◆ **Task prompt**: Nothing in the entries may differ when you return them.

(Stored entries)
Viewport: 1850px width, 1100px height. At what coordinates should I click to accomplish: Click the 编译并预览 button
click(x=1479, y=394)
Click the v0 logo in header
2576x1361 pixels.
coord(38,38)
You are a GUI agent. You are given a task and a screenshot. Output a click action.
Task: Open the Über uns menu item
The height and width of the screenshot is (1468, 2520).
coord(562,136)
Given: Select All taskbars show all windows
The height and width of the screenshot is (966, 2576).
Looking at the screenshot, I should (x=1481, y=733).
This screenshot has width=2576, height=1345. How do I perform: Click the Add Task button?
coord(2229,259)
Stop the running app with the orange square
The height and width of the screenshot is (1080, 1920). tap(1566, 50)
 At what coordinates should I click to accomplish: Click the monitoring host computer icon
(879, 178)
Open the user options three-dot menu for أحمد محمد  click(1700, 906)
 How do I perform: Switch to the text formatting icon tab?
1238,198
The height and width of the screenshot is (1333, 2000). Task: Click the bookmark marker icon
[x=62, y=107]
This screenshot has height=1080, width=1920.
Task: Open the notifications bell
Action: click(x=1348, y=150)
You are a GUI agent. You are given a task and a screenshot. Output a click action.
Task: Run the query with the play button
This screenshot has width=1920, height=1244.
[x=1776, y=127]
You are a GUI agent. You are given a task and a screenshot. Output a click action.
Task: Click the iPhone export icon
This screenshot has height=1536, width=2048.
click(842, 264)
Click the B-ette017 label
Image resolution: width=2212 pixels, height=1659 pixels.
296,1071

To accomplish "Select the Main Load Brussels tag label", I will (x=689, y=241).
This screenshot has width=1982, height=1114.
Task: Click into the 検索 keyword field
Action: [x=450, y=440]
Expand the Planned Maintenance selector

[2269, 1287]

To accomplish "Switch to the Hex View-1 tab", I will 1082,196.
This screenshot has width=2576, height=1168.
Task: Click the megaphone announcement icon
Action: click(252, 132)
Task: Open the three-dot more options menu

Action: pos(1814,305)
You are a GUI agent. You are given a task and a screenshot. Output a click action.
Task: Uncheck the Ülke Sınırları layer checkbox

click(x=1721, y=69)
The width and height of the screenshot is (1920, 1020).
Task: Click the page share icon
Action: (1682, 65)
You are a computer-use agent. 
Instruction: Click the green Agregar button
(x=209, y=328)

◆ **Reply to the exercise**:
Viewport: 1850px width, 1100px height. At what coordinates should I click to accomplish: Click the 编译并预览 button
click(x=1479, y=394)
Click the v0 logo in header
2576x1361 pixels.
coord(38,38)
You are a GUI agent. You are given a task and a screenshot. Output a click action.
Task: Open the Über uns menu item
The height and width of the screenshot is (1468, 2520).
coord(562,136)
Given: Select All taskbars show all windows
The height and width of the screenshot is (966, 2576).
Looking at the screenshot, I should (x=1481, y=733).
This screenshot has width=2576, height=1345. How do I perform: Click the Add Task button?
coord(2229,259)
Stop the running app with the orange square
The height and width of the screenshot is (1080, 1920). tap(1566, 50)
 At what coordinates should I click to accomplish: Click the monitoring host computer icon
(879, 178)
Open the user options three-dot menu for أحمد محمد  click(1700, 906)
 How do I perform: Switch to the text formatting icon tab?
1238,198
The height and width of the screenshot is (1333, 2000). Task: Click the bookmark marker icon
[x=62, y=107]
This screenshot has height=1080, width=1920.
Task: Open the notifications bell
Action: click(x=1348, y=150)
You are a GUI agent. You are given a task and a screenshot. Output a click action.
Task: Run the query with the play button
This screenshot has width=1920, height=1244.
[x=1776, y=127]
You are a GUI agent. You are given a task and a screenshot. Output a click action.
Task: Click the iPhone export icon
This screenshot has height=1536, width=2048.
click(842, 264)
Click the B-ette017 label
Image resolution: width=2212 pixels, height=1659 pixels.
296,1071

To accomplish "Select the Main Load Brussels tag label", I will (x=689, y=241).
This screenshot has width=1982, height=1114.
Task: Click into the 検索 keyword field
Action: [x=450, y=440]
Expand the Planned Maintenance selector

[2269, 1287]

To accomplish "Switch to the Hex View-1 tab", I will 1082,196.
This screenshot has width=2576, height=1168.
Task: Click the megaphone announcement icon
Action: click(252, 132)
Task: Open the three-dot more options menu

Action: pos(1814,305)
You are a GUI agent. You are given a task and a screenshot. Output a click action.
Task: Uncheck the Ülke Sınırları layer checkbox

click(x=1721, y=69)
The width and height of the screenshot is (1920, 1020).
Task: Click the page share icon
Action: (1682, 65)
You are a computer-use agent. 
Instruction: Click the green Agregar button
(x=209, y=328)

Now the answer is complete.